Each line of the data has to be transcribed exactly.
[RECORDS SUPPLIED Boundary: Start]
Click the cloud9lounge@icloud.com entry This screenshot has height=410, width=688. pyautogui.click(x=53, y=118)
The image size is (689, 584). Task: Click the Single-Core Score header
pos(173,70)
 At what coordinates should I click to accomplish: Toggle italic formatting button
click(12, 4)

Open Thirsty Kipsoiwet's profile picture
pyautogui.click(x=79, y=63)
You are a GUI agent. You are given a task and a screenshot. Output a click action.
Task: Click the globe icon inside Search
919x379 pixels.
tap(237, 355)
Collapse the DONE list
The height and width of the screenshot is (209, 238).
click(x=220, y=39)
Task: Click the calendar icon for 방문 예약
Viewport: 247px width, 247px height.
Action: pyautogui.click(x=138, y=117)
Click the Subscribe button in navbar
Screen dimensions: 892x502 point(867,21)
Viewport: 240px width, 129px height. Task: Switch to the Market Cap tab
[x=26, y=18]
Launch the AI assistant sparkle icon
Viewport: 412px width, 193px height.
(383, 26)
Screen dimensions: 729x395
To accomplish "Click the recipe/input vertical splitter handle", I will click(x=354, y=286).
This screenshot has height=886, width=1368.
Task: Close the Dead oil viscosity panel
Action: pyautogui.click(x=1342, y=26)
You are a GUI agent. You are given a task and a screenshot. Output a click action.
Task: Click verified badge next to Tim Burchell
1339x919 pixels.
[RECORDS SUPPLIED Boundary: End]
### COMPLETED TASK
Click the cloud9lounge@icloud.com entry This screenshot has height=410, width=688. pyautogui.click(x=53, y=118)
The image size is (689, 584). Task: Click the Single-Core Score header
pos(173,70)
 At what coordinates should I click to accomplish: Toggle italic formatting button
click(12, 4)

Open Thirsty Kipsoiwet's profile picture
pyautogui.click(x=79, y=63)
You are a GUI agent. You are given a task and a screenshot. Output a click action.
Task: Click the globe icon inside Search
919x379 pixels.
tap(237, 355)
Collapse the DONE list
The height and width of the screenshot is (209, 238).
click(x=220, y=39)
Task: Click the calendar icon for 방문 예약
Viewport: 247px width, 247px height.
Action: pyautogui.click(x=138, y=117)
Click the Subscribe button in navbar
Screen dimensions: 892x502 point(867,21)
Viewport: 240px width, 129px height. Task: Switch to the Market Cap tab
[x=26, y=18]
Launch the AI assistant sparkle icon
Viewport: 412px width, 193px height.
(383, 26)
Screen dimensions: 729x395
To accomplish "Click the recipe/input vertical splitter handle", I will click(x=354, y=286).
This screenshot has height=886, width=1368.
Task: Close the Dead oil viscosity panel
Action: pyautogui.click(x=1342, y=26)
You are a GUI agent. You are given a task and a screenshot. Output a click action.
Task: Click verified badge next to Tim Burchell
1339x919 pixels.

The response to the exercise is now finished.